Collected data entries
[Start of Attachment]
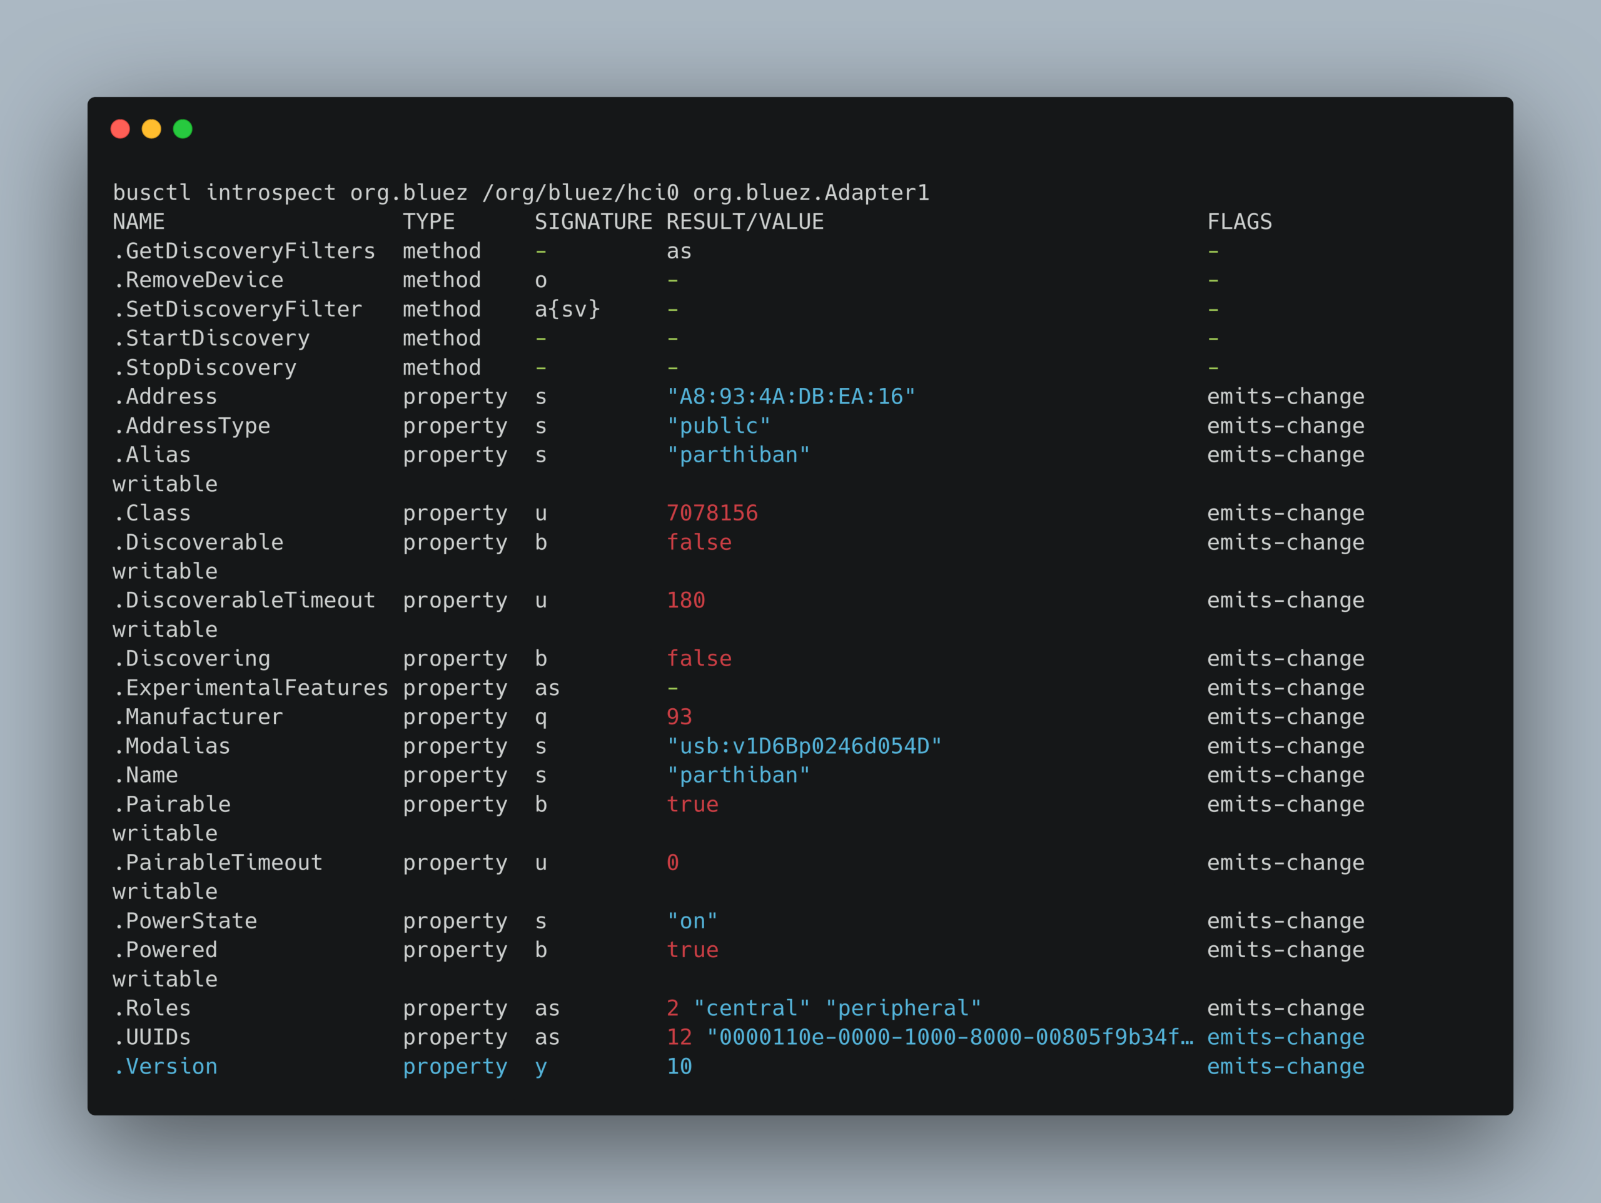1601x1203 pixels.
Task: Click the .GetDiscoveryFilters method name
Action: tap(244, 251)
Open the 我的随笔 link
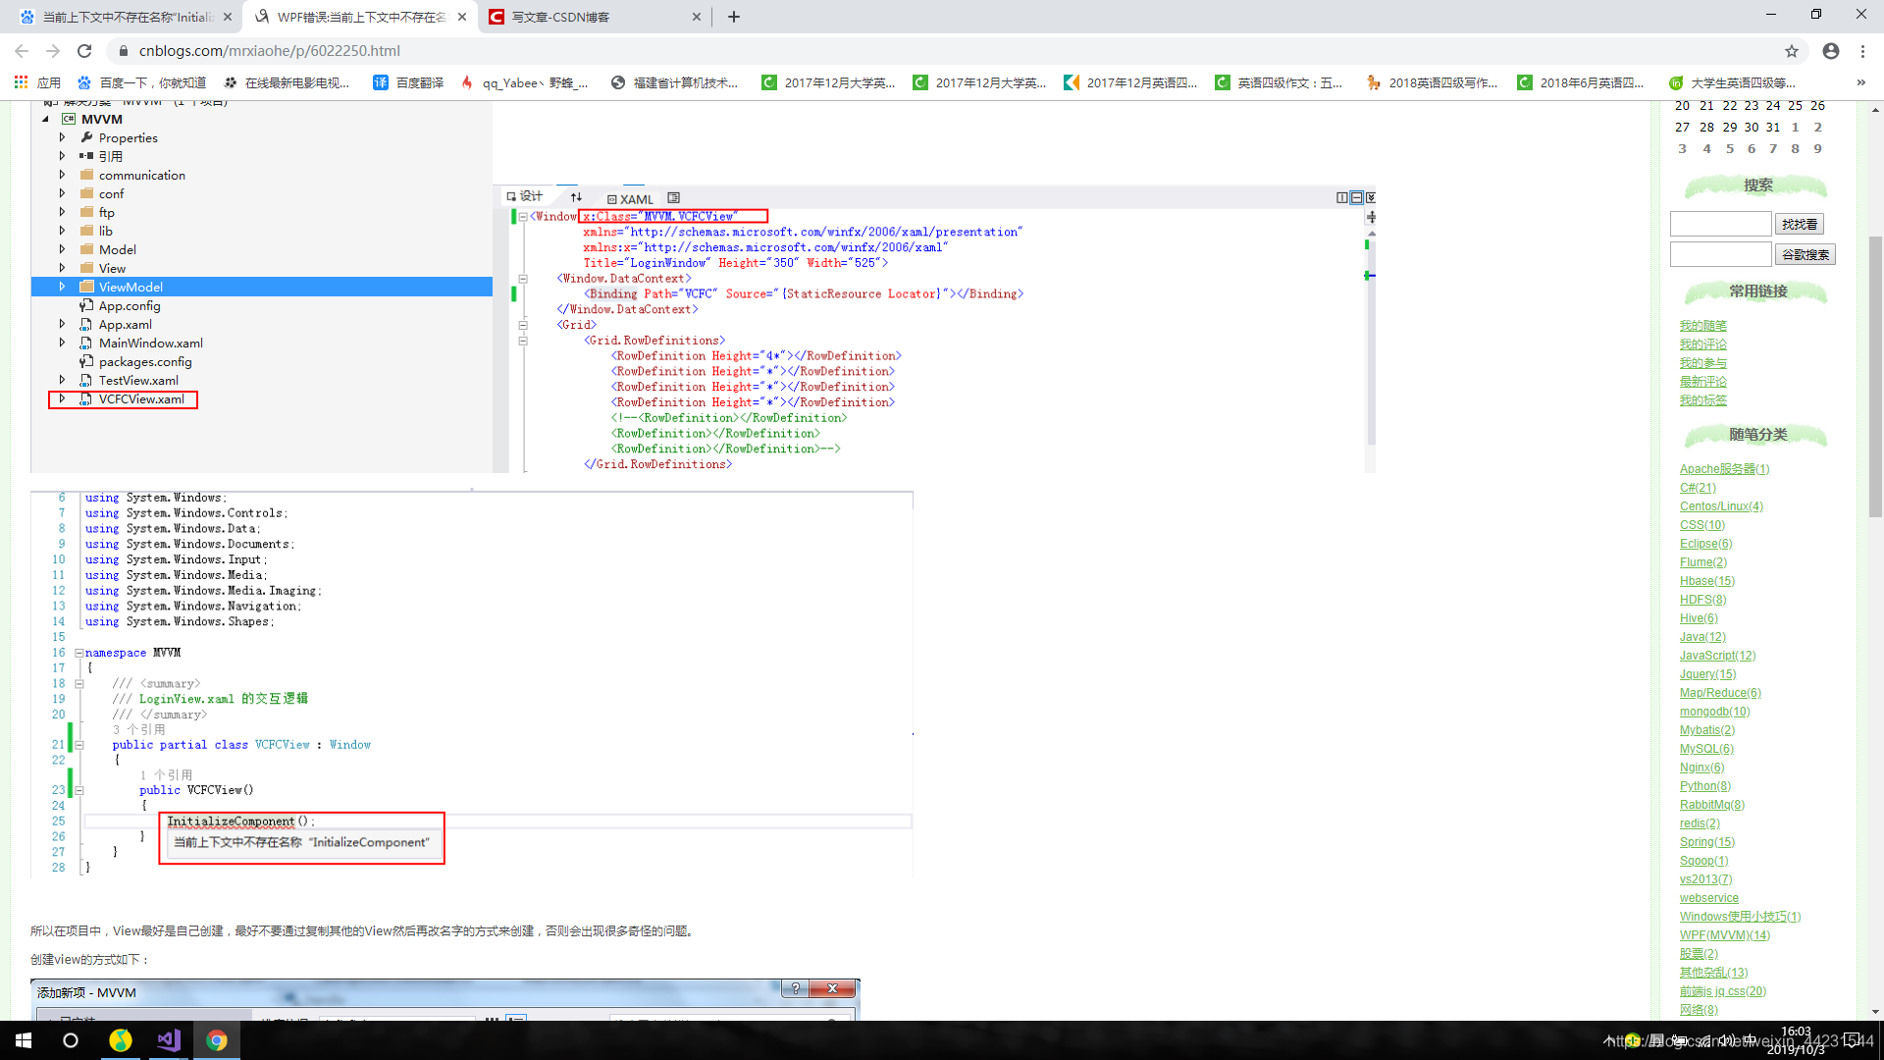Viewport: 1884px width, 1060px height. coord(1702,326)
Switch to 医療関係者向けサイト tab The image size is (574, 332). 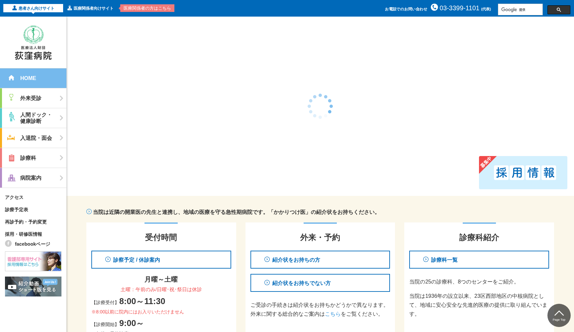point(90,8)
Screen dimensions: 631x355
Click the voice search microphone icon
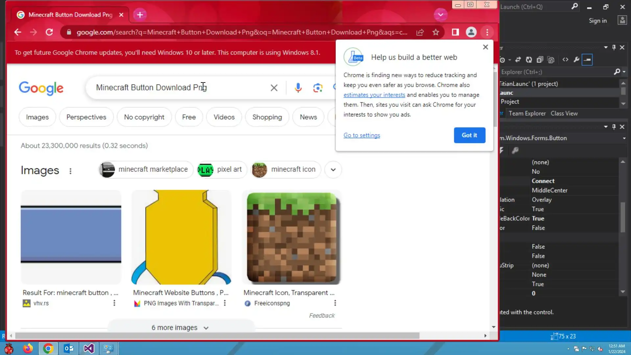tap(298, 88)
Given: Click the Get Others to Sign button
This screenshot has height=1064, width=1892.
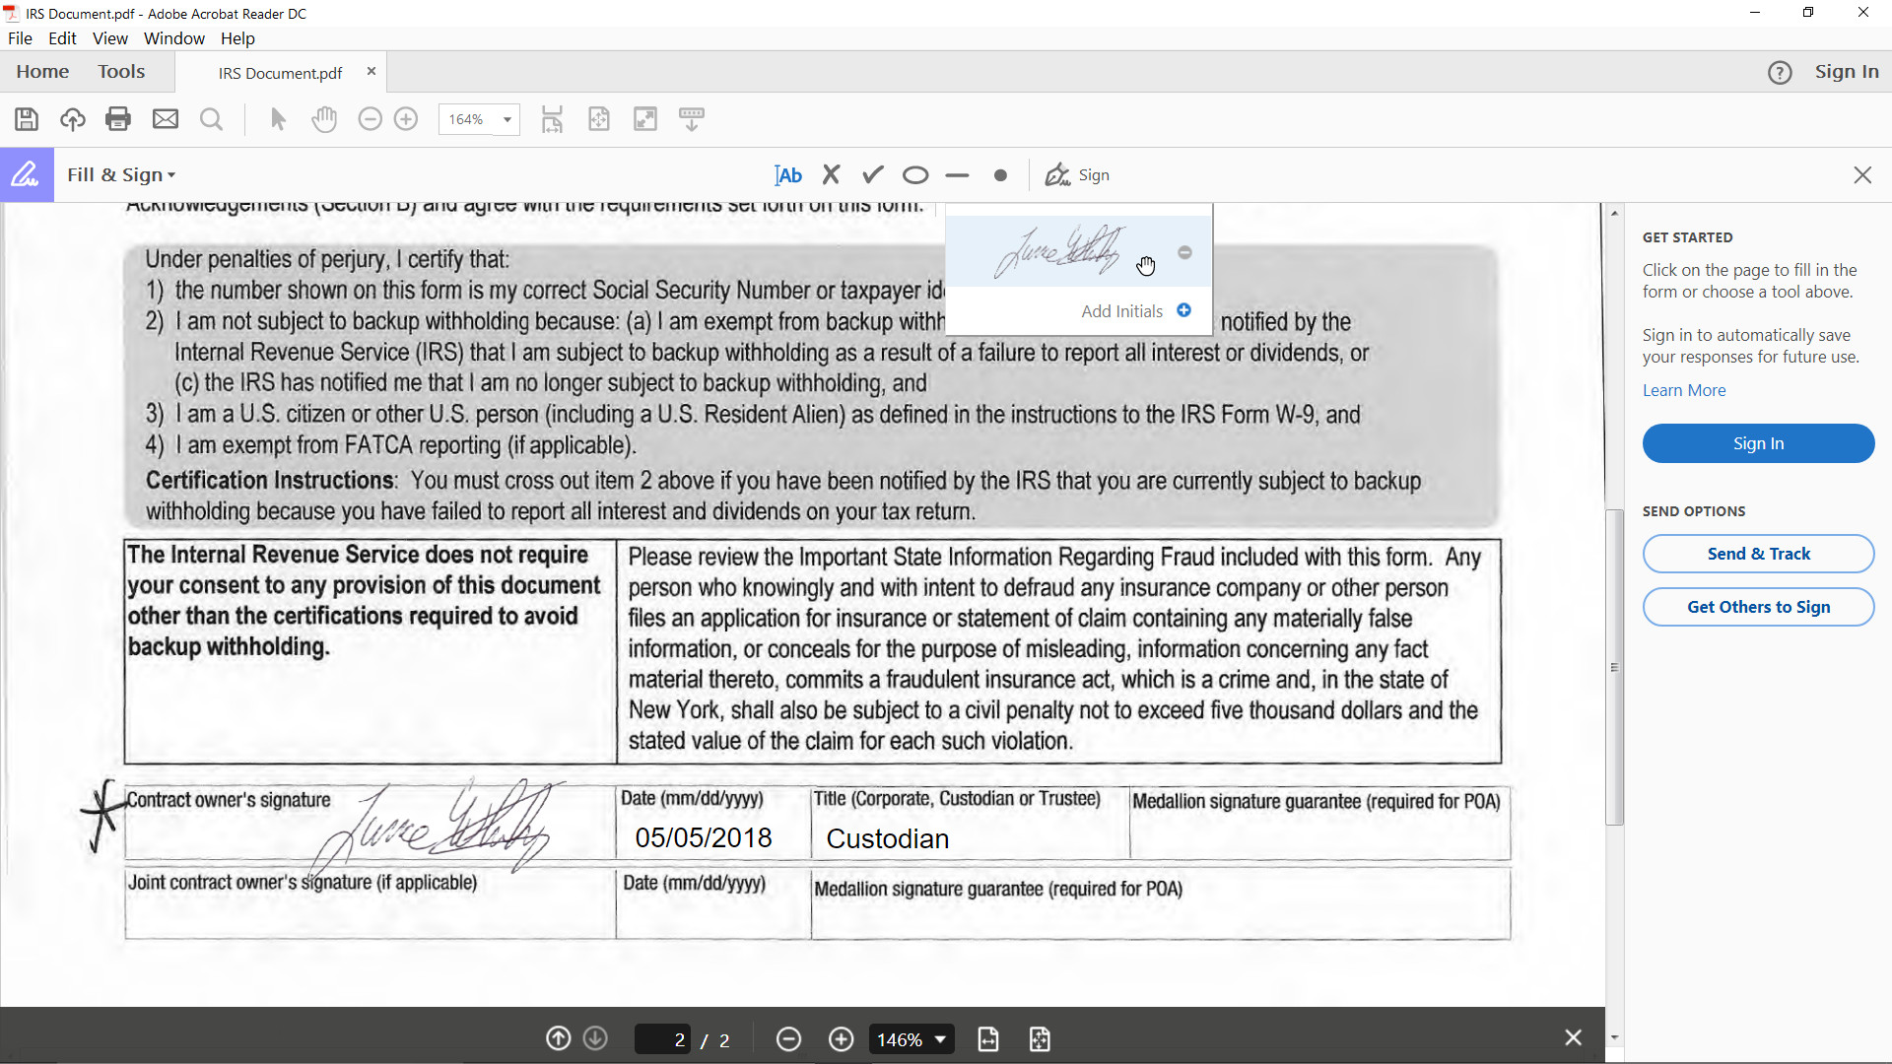Looking at the screenshot, I should 1758,607.
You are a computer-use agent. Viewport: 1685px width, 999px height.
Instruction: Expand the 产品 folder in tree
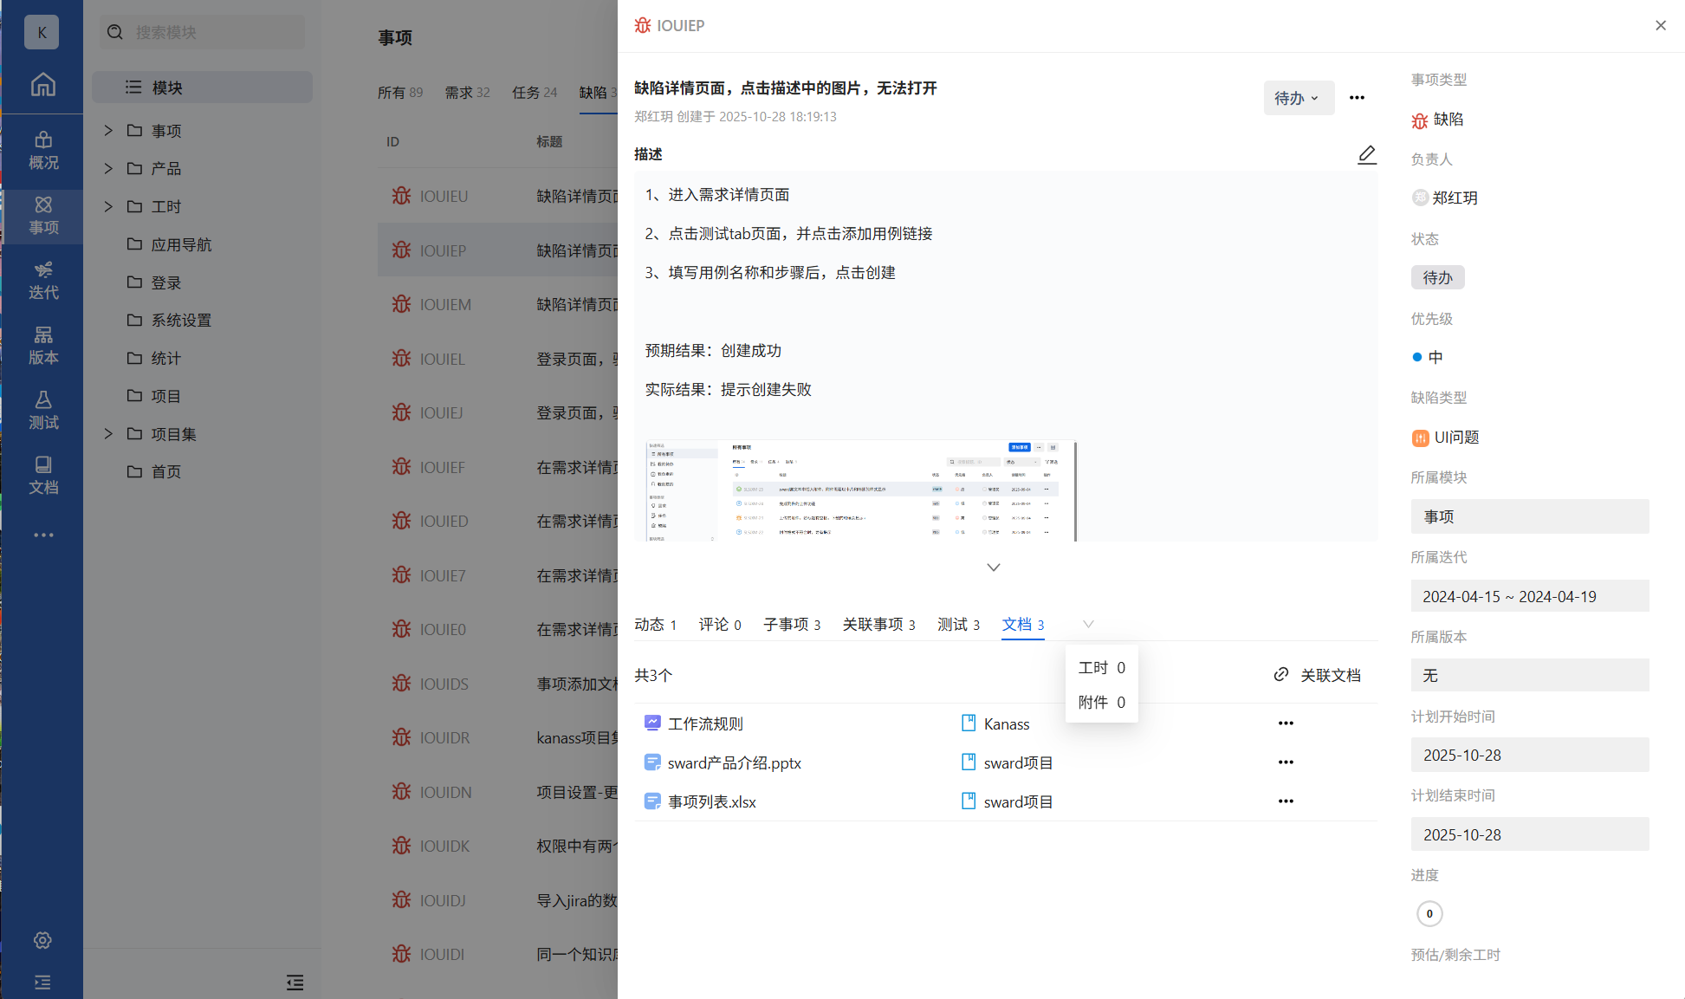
[End of Attachment]
Every line from the one containing "Click the voice search microphone icon" through the last line of the data is to be retyped exactly, with nothing added and no pictures included.

Click the voice search microphone icon
tap(298, 88)
Given: Click the Get Others to Sign button
This screenshot has height=1064, width=1892.
Looking at the screenshot, I should 1758,607.
You are a computer-use agent. Viewport: 1685px width, 999px height.
Instruction: Expand the 产品 folder in tree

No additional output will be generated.